Element and text position data:
▬▬▬▬▬▬▬▬▬▬
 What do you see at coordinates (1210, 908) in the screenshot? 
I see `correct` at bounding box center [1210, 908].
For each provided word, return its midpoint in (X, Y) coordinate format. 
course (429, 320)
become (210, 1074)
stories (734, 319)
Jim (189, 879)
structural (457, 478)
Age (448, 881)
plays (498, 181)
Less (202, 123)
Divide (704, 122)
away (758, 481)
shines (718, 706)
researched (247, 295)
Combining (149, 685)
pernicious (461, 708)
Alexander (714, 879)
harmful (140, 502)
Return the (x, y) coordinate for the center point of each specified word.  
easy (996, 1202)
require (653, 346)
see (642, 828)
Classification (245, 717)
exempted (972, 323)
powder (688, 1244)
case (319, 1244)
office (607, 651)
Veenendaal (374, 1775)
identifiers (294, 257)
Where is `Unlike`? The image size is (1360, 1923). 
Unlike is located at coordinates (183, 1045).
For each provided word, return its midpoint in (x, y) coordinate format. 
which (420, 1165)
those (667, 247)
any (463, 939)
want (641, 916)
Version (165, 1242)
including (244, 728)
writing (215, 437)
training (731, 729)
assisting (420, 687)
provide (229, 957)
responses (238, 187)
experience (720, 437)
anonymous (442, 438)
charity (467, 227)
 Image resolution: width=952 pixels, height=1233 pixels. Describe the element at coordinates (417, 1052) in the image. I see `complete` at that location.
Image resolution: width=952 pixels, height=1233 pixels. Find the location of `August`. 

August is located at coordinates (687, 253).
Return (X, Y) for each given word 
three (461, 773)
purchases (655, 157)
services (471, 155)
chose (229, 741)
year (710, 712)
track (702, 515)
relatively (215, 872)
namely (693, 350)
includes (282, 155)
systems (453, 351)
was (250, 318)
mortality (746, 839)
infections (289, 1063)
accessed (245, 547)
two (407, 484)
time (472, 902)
▬▬▬▬▬▬▬▬▬▬
Can you recast the items as a two-column CSV with the column names item and answer, one row per item, each value in its own quoted field with line breaks turned into spaces? Start at the line that contains "case (319, 1244)", stop after the line that contains "Unlike is located at coordinates (183, 1045).", and include only those items.

item,answer
"case","(319, 1244)"
"office","(607, 651)"
"Veenendaal","(374, 1775)"
"identifiers","(294, 257)"
"Where is `Unlike`? The image size is (1360, 1923).","Unlike is located at coordinates (183, 1045)."